Image Cropper (Canvas)

Drop an image, drag the selection box, hit Crop. Aspect-ratio presets snap the selection to common shapes (square for avatars, 16:9 for thumbnails, 4:3 for older displays). Output as JPG, PNG, or WebP at any quality level. Runs in your browser — no upload.

How to use the Image Cropper (Canvas)

Drop an image. A selection box appears — drag any edge or corner to resize, drag the centre to move. Aspect-ratio presets constrain the selection to a fixed shape. When you’re happy, click Crop & Download: the selection becomes a new image at the exact pixel dimensions of the selected region.

About Image Cropper (Canvas)

Cropping is a fundamental image operation, but most web tools either upload your image to a server or wrap a heavy WYSIWYG editor with dozens of features you don’t need. A focused, browser-only cropper handles the 90% case: avatar squares for profile pages, 16:9 for video thumbnails, 4:3 for slide deck graphics, freeform for ad-hoc work.

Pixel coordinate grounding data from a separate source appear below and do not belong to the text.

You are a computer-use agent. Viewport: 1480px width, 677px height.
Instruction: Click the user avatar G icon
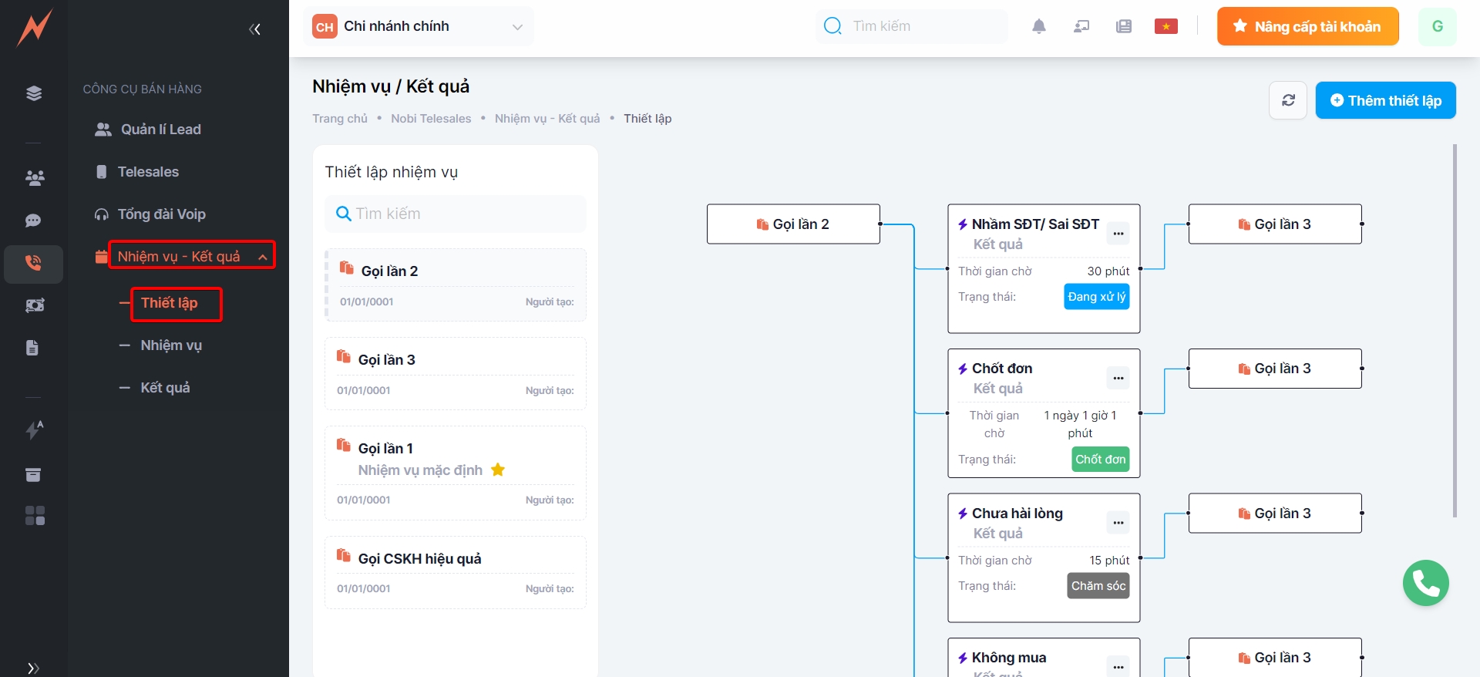tap(1437, 26)
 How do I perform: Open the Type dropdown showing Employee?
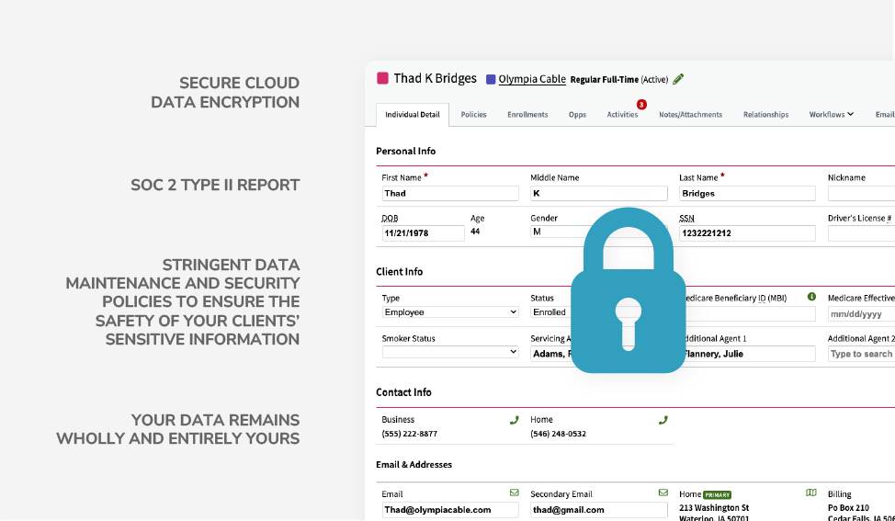tap(450, 312)
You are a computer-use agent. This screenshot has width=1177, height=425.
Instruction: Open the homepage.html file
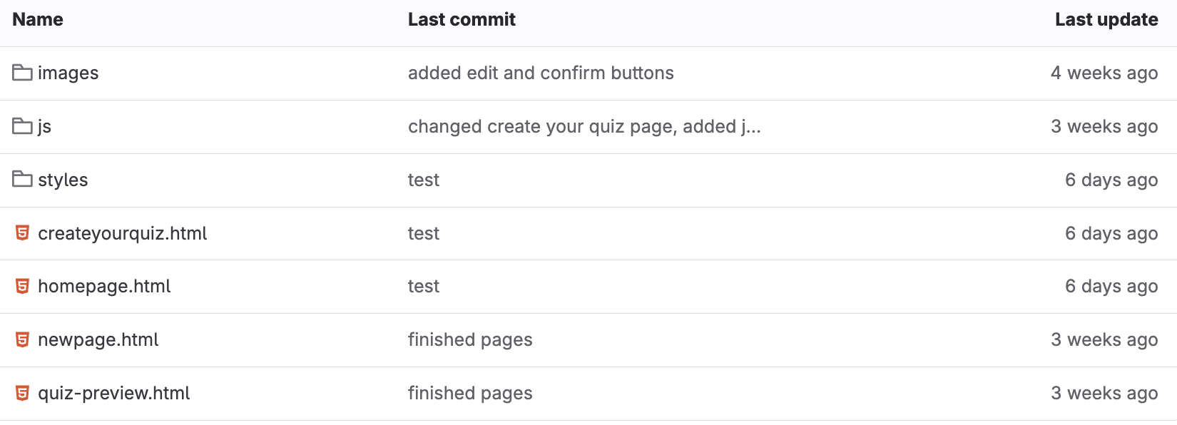[104, 286]
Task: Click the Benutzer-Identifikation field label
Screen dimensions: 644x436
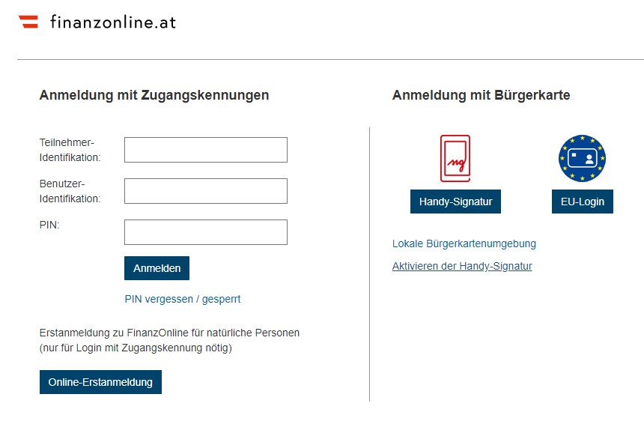Action: [70, 191]
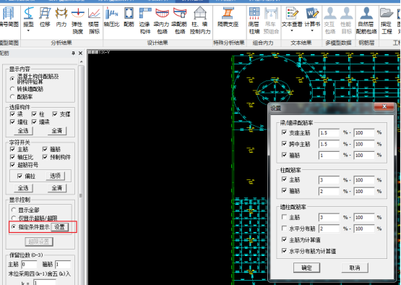Open the 位移 displacement results icon
The height and width of the screenshot is (285, 401).
tap(45, 17)
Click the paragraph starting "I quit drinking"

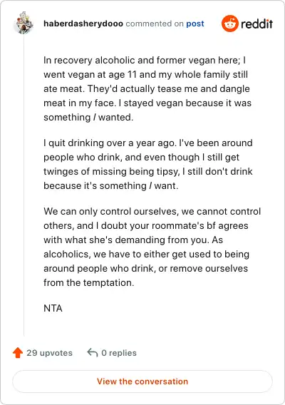[x=148, y=164]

The cropper uses the HTML5 Canvas API. Dropping an image draws it onto a canvas at natural resolution; the overlay div tracks the selection in display coordinates and maps to natural coordinates at crop time. The output is exactly the selected pixels — no resampling, so quality is identical to the source within the crop region. Pick JPG for photos, PNG when you need transparency, WebP for the smallest file at a given quality.

Common use cases

  • Avatar / profile photo prep — square crop from a wider photo.
  • Thumbnail extraction — 16:9 crop for video previews.
  • Social media sizing — each platform has its own ideal crop; preset ratios cover most.
  • Document scanning cleanup — crop out the desk / hand around a photographed receipt.

Frequently asked questions

Can I crop to specific pixel dimensions?

Set the aspect ratio first, then resize the selection to match \xE2\x80\x94 the readout shows current pixel dimensions. For exact pixel-perfect output, combine with our Image Resizer after cropping.

Does it preserve EXIF rotation?

Modern browsers auto-rotate based on EXIF when decoding via the Image API, so the displayed image matches what you see in your photo viewer. The cropped output drops EXIF data.

How big a file can it handle?

Comfortable up to ~50MB. Larger files load slowly; consider resizing first.